そんな王都に、フィーを連れて行くことは不安でしかない。いくら知識があっても、フィーは生まれて間もないひな鳥だもの。怪鳥ツァラという正体を知られれば、利用しようと有象無象の連中が寄って来るに違いない。
そんなことを、荷馬車の荷台に座り、フィーの髪をブラシで梳かしながら考えていた。
ア・ッカネン国に入ってから、クロードは火傷跡の化粧を施し、マスクで顔を隠すということをして人目を避けてきた。認識阻害の魔法をかけ続けることはできるけれど、それだと、魔法に敏感な人に魔法を使っていることを気づかれてしまう。余計な注目を集めるより、人が目を背けたくなるような変装の方がいい。
「どうしたの、セシル?」
いつの間にか、手が止まっていたらしい。フィーが振り向いて、わたしの顔を覗き込んでいた。
「どうしたら、皆が怪我をしないで済むかなぁ、って考えてたの」
「クロードのことが心配なんだね。アーカート王のスペア、つまり代わりってことだもんね。まともに考えれば、王が王位を存続できなくなったときの、次の王位継承者ってことになるけど。クロードの待遇を考えればそうじゃない。これは禁呪だけど、たとえば、クロードの体を王の意識が乗っ取って、新たな王として君臨するつもりかもしれない。そこまでいかなくても、体の一部………たとえば心臓を奪って、王に移植するっていう方法もある。これは僕の推測だけど、アーカート王は体が病に冒されていて、だから代わりの体が必要になったんじゃないかな?国中で薬草が品薄になっているのは、きっとアーカート王が体調を崩したせいだよ。きっと」
フィーの言い分に、納得している自分がいた。そして、フィーがこれほどのことを考えていたことに、感心している自分がいる。
「鍵は、アーカート王の健康にありそうだね」
フィーがにっこり微笑んだ。
「セシル、僕がアーカート王の健康を調べようか?」
フィーがなんでもないことのように言った。
「えっ!そんなことできるの?」
まさか、そんなことできるはずない。だって、王の健康と言えば、秘密事項。限られた人しか知らない、超重要事項だよ。

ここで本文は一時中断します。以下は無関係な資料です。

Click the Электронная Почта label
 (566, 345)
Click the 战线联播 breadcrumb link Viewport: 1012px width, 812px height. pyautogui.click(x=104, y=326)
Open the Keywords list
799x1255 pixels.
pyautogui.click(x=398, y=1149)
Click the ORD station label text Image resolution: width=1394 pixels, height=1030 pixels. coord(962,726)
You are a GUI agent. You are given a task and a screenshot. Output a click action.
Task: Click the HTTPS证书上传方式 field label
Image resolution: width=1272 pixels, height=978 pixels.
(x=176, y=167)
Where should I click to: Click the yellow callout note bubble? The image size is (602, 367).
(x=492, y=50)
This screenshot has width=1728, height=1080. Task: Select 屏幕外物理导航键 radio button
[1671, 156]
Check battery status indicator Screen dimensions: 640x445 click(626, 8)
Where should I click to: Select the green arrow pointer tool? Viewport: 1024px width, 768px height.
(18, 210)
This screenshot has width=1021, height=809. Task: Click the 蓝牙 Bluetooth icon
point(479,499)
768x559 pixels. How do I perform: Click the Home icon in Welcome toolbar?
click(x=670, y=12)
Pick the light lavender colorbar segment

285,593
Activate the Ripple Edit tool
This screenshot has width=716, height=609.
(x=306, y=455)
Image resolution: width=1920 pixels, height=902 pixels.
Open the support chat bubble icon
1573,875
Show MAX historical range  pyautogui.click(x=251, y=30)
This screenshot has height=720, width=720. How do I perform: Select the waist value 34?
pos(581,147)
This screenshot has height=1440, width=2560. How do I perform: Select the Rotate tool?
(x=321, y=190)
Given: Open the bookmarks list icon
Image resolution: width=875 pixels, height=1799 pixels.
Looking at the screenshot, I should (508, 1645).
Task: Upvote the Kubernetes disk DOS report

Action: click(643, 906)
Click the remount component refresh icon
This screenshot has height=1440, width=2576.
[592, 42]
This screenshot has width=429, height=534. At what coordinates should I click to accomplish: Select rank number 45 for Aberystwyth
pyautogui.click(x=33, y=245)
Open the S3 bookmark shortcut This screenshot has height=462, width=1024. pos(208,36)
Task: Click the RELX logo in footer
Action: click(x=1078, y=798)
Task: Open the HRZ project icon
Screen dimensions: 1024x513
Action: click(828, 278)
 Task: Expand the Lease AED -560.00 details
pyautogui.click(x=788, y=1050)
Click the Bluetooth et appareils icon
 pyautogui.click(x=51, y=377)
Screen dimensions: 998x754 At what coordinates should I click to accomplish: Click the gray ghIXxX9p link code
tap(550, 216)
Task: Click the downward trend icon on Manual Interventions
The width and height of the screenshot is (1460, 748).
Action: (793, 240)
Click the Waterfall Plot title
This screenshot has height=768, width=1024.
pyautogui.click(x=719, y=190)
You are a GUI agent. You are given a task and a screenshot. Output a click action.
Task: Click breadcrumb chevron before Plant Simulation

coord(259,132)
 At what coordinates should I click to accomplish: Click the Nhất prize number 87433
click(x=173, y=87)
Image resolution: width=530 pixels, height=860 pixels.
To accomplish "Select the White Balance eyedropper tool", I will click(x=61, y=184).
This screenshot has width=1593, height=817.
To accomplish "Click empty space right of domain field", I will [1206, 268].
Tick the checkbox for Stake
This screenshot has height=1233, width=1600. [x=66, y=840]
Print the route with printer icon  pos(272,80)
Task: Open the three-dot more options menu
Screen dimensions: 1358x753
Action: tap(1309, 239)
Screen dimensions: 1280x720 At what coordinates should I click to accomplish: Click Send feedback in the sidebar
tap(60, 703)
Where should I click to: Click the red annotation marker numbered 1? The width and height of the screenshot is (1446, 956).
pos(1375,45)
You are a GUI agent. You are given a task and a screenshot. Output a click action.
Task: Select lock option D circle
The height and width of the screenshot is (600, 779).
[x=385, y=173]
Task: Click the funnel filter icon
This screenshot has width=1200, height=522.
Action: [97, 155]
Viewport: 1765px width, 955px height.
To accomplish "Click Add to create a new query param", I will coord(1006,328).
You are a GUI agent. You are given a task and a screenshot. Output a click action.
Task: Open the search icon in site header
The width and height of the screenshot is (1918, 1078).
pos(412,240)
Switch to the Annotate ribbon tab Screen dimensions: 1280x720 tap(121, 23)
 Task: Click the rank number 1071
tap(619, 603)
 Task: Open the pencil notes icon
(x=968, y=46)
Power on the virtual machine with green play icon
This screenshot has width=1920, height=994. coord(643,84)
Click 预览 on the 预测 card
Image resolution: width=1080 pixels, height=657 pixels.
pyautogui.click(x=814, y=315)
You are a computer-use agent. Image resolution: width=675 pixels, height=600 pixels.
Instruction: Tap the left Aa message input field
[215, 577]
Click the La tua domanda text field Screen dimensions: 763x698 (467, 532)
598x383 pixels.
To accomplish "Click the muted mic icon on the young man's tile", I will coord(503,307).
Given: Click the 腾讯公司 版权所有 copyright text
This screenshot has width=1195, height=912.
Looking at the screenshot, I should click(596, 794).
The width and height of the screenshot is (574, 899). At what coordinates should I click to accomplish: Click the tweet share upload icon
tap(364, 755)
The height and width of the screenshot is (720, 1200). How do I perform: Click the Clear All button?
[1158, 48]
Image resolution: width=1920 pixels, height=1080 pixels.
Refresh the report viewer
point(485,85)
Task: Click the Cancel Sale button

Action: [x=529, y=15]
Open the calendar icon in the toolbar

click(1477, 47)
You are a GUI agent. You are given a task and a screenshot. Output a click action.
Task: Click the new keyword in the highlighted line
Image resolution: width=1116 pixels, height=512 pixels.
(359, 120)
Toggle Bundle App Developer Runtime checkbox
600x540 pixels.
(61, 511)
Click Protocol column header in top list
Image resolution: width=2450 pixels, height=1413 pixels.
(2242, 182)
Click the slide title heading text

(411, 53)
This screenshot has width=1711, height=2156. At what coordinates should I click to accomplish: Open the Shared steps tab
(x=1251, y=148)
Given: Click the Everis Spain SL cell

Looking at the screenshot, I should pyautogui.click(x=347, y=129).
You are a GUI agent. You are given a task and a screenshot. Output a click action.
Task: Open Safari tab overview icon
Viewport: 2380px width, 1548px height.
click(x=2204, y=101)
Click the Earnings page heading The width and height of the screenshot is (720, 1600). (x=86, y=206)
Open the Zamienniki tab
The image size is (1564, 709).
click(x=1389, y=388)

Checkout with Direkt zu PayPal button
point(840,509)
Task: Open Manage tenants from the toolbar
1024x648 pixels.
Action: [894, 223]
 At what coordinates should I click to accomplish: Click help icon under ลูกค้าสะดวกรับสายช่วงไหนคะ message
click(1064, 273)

「僕はね、この国の獣達の王なんだ。だから、できるよ」
どういうこと?フィーが獣達の王?そんなことってある?
「ア・ッカネン国は、ヨナス山脈に遮られて、カー・ヴァイン国が船でやって来るまで他の地域との交流がなかなかできなかった。だから、独自の発展をしたんだ。土地の半分は荒野と砂漠で、作物を豊富に育てることもできない。その代わり、多くの魔石に恵まれ、魔法が発達した。動物も家畜も、魔物も、長い年月をかけてこの隔絶された土地に馴染んで行ったんだよ。そして、その最たるものが………僕だ」
フィーは、なんだか寂しそうな表情をしていた。
「怪鳥ツァラは、仲間を必要としない。家族を必要としない。ただ、その血を次代に繋ぐという本能のためだけに卵を産む。だけど、他の鳥のように卵が孵化するまで卵を温めることもしないし、孵化したあとも餌やりなんかしない。それは、卵として生まれ落ちた瞬間から働く生存本能のおかげで周囲の魔素を吸収するからだし、孵化した直後から捕食者として狩りをできる能力を備えているからだけど。僕は思うんだ。そんなの、自由じゃなくて、孤独だって。だからね、僕にはセシルがいてくれて幸せなんだ」
フィーはわたしに抱きつき、きつく抱き締めてきた。
「僕を見つけてくれてありがとう、セシル」
わたしも、フィーをきつく抱き締め返した。